Copy every line from the records that holds the word "will".

Stored data:
---*---

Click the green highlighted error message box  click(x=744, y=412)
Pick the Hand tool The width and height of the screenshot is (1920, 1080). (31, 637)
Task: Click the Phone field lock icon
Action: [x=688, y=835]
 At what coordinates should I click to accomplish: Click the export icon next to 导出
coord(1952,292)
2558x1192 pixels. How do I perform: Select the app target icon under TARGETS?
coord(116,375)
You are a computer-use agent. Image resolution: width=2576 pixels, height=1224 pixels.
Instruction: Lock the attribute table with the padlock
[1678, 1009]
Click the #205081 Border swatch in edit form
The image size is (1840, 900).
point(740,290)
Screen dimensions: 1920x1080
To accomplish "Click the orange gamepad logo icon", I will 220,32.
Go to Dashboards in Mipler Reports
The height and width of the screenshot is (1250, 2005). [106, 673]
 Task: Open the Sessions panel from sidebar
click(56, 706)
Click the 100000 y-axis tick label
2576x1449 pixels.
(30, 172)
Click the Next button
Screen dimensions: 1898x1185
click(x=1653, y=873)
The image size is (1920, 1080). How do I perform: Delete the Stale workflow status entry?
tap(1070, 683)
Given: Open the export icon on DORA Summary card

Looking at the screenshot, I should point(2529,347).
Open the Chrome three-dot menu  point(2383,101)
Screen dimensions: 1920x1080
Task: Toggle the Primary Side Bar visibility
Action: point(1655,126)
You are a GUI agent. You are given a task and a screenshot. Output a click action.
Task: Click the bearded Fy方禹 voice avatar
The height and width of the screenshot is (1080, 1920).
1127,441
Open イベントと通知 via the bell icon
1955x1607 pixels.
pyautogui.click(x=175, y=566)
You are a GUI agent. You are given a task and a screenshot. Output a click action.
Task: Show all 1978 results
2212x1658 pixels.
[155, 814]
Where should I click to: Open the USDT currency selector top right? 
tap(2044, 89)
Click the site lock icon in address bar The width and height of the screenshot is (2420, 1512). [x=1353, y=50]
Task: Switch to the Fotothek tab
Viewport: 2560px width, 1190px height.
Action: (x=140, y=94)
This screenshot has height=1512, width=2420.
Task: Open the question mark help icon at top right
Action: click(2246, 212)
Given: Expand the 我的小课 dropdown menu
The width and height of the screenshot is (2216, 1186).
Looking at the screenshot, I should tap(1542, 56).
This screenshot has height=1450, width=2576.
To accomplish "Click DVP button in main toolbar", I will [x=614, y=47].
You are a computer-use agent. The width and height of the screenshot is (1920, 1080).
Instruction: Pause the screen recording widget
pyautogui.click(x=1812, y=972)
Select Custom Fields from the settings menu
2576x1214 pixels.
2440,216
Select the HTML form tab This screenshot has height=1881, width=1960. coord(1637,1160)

---*---

### COMPLETED TASK:
To accomplish "Click the orange gamepad logo icon", I will 220,32.
To accomplish "Click DVP button in main toolbar", I will [x=614, y=47].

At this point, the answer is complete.